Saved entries

:::::

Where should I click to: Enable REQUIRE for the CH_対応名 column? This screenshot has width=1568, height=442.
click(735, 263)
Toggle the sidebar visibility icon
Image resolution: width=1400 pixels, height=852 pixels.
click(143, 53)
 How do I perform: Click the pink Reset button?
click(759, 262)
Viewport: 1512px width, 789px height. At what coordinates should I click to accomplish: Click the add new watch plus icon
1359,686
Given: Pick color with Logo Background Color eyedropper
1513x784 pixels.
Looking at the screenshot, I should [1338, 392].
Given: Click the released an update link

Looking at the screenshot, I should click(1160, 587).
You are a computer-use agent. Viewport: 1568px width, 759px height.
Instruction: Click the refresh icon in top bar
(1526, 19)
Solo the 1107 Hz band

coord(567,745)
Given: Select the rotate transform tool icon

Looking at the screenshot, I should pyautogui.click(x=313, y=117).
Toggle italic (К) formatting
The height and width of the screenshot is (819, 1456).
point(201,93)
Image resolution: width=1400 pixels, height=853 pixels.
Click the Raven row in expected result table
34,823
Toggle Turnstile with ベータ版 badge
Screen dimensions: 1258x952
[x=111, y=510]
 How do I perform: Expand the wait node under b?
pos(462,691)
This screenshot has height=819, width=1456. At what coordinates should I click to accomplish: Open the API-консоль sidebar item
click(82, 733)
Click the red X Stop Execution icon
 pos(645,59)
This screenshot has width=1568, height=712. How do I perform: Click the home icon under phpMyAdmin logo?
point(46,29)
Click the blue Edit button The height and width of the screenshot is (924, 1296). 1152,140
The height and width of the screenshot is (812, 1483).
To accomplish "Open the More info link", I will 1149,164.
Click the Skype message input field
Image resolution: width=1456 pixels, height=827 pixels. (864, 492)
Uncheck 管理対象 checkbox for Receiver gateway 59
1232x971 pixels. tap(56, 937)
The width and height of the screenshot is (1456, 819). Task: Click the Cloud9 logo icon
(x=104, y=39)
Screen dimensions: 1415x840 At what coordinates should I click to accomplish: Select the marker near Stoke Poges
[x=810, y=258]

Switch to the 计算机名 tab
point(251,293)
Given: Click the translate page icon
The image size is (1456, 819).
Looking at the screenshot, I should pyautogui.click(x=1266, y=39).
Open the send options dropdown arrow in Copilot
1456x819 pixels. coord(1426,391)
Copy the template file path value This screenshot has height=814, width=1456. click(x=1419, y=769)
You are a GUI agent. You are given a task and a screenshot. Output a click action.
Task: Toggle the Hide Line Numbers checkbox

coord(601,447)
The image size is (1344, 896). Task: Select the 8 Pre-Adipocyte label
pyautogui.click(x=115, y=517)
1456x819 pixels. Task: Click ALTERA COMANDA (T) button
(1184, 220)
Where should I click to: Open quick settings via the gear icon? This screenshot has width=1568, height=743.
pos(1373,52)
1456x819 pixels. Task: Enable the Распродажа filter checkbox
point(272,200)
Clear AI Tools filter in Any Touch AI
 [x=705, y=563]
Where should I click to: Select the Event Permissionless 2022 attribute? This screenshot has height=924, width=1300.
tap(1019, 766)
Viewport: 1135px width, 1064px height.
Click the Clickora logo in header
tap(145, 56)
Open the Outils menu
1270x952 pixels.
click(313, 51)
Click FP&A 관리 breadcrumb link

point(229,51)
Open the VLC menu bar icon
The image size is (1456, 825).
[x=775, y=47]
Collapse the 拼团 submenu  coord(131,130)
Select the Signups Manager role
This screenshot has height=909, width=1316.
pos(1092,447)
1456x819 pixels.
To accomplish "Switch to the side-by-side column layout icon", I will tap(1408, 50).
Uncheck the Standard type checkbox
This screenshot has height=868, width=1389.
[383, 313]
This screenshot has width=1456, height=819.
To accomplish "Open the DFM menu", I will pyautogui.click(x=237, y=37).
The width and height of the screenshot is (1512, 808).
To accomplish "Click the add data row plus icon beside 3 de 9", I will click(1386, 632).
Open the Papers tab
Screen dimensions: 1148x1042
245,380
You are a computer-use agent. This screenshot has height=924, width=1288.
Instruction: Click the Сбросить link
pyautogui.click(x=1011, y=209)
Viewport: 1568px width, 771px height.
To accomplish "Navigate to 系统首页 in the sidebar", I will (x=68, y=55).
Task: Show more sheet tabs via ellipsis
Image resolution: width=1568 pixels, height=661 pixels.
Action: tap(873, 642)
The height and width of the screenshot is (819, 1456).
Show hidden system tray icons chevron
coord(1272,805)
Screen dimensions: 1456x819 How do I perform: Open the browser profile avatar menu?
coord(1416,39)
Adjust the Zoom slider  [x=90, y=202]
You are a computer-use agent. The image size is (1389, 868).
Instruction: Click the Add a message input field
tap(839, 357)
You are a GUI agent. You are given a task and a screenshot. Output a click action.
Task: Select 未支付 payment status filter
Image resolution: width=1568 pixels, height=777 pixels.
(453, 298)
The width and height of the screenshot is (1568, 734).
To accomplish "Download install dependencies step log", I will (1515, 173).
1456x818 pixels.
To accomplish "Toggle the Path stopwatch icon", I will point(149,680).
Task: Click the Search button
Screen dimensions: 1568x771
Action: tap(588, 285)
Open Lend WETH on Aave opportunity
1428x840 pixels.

:::::

- What needs to be done -
Your answer should be each line of the data that contains the word "computer", copied as it stands.

- The answer -
You are a computer-use agent. Viewport: 1568px width, 759px height.
You are a computer-use agent. This screenshot has height=924, width=1288.
You are a computer-use agent. The image size is (1389, 868).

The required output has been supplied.